● SUPPLIED INFORMATION

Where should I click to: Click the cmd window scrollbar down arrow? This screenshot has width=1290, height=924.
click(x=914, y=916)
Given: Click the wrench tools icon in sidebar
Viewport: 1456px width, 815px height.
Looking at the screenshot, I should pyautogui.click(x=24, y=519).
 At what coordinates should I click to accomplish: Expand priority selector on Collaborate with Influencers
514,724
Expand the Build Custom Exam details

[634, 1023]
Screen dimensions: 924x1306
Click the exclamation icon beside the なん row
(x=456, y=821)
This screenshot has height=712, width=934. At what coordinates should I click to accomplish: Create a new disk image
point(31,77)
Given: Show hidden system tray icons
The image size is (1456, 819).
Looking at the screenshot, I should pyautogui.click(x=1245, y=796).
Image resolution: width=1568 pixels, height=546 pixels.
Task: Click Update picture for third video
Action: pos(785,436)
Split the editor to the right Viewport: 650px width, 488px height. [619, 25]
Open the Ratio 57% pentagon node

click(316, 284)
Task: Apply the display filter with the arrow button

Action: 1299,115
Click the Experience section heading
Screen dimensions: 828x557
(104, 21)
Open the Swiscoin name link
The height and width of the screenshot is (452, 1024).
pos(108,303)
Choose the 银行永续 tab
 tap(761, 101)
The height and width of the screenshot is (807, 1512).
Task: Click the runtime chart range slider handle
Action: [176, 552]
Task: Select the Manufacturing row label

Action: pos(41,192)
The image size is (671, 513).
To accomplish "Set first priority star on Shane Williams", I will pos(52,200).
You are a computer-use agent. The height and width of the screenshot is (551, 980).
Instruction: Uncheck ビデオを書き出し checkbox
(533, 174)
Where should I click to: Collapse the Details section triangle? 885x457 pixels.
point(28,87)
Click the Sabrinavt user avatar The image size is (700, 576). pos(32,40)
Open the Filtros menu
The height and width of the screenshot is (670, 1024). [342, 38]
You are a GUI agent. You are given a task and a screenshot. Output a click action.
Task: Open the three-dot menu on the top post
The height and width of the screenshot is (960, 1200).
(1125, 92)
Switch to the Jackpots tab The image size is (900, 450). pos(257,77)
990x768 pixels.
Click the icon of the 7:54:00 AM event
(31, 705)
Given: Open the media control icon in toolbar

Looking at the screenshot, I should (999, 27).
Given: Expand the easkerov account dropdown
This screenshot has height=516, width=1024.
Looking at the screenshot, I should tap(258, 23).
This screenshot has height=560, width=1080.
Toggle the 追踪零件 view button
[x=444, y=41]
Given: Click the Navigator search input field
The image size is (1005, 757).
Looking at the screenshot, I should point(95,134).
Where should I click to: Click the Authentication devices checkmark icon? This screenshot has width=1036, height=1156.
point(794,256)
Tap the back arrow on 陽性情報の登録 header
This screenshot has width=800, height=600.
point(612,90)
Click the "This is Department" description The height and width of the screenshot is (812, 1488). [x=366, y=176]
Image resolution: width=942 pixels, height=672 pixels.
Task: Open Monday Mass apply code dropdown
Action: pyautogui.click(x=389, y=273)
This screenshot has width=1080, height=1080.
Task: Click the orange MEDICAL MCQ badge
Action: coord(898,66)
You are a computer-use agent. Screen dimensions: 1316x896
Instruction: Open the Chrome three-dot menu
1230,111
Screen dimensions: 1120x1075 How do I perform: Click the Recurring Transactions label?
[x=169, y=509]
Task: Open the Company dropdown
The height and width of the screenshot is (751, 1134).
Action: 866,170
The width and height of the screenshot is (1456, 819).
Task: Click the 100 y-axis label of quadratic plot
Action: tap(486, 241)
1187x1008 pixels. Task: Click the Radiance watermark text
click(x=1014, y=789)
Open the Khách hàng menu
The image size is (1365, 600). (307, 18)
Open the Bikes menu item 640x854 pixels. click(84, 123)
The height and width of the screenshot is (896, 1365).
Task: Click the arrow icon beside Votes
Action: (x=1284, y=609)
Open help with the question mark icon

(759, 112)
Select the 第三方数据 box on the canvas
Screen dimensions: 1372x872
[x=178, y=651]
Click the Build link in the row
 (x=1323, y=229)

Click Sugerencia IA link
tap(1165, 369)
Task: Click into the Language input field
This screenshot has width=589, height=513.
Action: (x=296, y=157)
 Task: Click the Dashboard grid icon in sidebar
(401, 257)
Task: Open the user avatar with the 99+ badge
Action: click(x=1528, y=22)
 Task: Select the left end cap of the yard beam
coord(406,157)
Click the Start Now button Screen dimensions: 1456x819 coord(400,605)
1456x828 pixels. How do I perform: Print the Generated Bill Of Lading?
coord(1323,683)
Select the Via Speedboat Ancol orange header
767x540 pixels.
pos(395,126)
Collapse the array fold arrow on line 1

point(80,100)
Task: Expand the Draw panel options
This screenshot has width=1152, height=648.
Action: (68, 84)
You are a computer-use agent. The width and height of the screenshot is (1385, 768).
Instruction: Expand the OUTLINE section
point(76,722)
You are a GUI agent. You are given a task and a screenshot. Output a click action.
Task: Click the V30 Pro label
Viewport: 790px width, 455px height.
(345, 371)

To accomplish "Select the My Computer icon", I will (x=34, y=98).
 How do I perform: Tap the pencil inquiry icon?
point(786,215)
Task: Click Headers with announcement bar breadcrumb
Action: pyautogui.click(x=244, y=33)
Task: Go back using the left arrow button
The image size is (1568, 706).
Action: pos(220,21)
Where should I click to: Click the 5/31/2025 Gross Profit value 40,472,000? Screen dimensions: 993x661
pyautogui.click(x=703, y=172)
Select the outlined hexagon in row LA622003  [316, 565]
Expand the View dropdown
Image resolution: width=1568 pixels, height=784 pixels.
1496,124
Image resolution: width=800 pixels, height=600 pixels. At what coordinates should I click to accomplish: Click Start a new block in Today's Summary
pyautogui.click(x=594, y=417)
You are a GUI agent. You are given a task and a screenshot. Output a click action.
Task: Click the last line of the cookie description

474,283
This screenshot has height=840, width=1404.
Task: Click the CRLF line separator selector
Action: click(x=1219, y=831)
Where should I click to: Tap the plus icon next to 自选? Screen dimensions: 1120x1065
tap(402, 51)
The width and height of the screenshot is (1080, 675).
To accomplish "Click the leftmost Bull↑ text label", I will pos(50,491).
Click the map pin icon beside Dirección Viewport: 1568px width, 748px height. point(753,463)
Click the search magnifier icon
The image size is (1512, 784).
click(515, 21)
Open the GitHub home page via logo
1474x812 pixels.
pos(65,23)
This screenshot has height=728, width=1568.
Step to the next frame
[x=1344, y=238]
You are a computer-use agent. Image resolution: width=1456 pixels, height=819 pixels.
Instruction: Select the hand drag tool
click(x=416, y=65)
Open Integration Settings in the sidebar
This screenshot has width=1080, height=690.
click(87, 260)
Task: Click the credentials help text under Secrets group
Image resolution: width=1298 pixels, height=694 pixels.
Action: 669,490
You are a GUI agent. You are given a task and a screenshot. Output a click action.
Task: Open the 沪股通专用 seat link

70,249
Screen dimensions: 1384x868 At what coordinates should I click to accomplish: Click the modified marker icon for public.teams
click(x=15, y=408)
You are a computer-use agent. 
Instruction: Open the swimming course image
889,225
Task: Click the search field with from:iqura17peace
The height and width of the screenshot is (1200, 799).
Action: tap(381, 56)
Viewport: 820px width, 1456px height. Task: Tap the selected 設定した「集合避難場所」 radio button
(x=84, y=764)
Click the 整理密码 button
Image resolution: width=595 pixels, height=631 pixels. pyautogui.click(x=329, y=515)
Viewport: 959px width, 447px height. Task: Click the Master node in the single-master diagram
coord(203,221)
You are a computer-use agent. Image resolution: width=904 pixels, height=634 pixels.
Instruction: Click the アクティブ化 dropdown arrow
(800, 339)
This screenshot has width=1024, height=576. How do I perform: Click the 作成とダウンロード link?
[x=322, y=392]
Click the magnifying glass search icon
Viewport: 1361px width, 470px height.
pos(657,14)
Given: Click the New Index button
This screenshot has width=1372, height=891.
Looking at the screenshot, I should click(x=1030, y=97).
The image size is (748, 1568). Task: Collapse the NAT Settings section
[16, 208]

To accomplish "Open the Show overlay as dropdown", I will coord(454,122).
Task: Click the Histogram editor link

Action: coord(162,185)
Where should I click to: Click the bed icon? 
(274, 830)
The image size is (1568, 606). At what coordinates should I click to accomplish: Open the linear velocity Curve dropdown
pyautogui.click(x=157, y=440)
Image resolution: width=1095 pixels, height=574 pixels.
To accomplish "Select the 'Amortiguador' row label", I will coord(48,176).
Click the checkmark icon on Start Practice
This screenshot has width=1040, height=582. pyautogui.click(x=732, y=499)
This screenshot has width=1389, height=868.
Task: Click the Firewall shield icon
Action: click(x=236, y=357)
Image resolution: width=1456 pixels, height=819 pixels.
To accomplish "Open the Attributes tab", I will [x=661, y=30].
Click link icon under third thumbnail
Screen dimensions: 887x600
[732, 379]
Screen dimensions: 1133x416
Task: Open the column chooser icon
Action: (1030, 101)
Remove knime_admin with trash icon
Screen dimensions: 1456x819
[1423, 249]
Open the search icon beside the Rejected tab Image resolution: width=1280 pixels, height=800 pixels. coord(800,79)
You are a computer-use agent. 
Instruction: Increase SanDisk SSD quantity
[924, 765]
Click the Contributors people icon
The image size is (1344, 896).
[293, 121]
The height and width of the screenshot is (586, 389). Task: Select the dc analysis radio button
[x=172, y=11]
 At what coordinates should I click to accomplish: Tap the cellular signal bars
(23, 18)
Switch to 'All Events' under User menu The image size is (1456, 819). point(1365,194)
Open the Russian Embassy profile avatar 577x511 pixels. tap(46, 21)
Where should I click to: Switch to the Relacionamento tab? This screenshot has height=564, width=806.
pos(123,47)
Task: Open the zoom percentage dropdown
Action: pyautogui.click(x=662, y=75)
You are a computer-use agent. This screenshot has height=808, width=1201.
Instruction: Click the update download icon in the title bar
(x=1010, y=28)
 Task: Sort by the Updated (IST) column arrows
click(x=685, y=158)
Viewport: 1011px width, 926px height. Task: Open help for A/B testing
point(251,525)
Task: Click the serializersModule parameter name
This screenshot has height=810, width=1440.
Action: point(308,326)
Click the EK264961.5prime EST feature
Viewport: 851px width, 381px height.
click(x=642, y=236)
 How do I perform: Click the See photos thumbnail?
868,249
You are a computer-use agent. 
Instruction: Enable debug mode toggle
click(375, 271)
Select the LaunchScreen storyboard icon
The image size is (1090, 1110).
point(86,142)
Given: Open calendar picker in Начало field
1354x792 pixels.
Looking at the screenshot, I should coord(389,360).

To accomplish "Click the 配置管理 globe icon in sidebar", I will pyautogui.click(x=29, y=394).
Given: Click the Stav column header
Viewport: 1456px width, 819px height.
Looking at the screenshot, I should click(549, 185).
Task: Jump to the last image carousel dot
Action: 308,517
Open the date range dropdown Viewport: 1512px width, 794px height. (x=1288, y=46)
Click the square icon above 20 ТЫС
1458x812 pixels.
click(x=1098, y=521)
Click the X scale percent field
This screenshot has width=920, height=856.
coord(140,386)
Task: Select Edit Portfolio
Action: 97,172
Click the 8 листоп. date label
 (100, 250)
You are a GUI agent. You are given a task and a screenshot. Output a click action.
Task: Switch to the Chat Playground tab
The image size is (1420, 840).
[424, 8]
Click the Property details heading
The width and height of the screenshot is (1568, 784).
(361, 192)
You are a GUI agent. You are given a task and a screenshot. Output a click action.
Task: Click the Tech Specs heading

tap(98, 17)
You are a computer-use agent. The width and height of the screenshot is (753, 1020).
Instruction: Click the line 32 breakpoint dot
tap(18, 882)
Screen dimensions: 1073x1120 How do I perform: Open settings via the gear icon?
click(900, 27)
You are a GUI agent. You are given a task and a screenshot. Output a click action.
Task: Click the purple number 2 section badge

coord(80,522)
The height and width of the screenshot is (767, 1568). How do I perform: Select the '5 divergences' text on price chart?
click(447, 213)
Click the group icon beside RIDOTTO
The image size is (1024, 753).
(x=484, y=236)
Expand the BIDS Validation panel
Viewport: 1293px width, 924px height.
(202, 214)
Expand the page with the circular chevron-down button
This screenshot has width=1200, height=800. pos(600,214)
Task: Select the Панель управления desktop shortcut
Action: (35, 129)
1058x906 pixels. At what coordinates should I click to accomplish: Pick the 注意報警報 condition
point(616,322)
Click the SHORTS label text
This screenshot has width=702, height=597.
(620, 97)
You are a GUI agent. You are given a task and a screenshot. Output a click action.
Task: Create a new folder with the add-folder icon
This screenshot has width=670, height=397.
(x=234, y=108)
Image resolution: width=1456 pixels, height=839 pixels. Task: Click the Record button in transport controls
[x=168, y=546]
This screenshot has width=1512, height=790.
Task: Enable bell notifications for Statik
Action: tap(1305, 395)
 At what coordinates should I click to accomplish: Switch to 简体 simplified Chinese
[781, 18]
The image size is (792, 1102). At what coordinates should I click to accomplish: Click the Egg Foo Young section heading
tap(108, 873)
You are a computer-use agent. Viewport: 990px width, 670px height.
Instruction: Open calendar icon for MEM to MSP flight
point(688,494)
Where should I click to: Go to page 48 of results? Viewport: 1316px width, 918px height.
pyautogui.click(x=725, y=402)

● EXERCISE TASK
Extract the lines above verbatim, starting at the line that contains "At what coordinates should I click to accomplish: Expand" and stopping after the line that contains "point(31,77)", both included.

● RESULT
 At what coordinates should I click to accomplish: Expand priority selector on Collaborate with Influencers
514,724
Expand the Build Custom Exam details

[634, 1023]
Screen dimensions: 924x1306
Click the exclamation icon beside the なん row
(x=456, y=821)
This screenshot has height=712, width=934. At what coordinates should I click to accomplish: Create a new disk image
point(31,77)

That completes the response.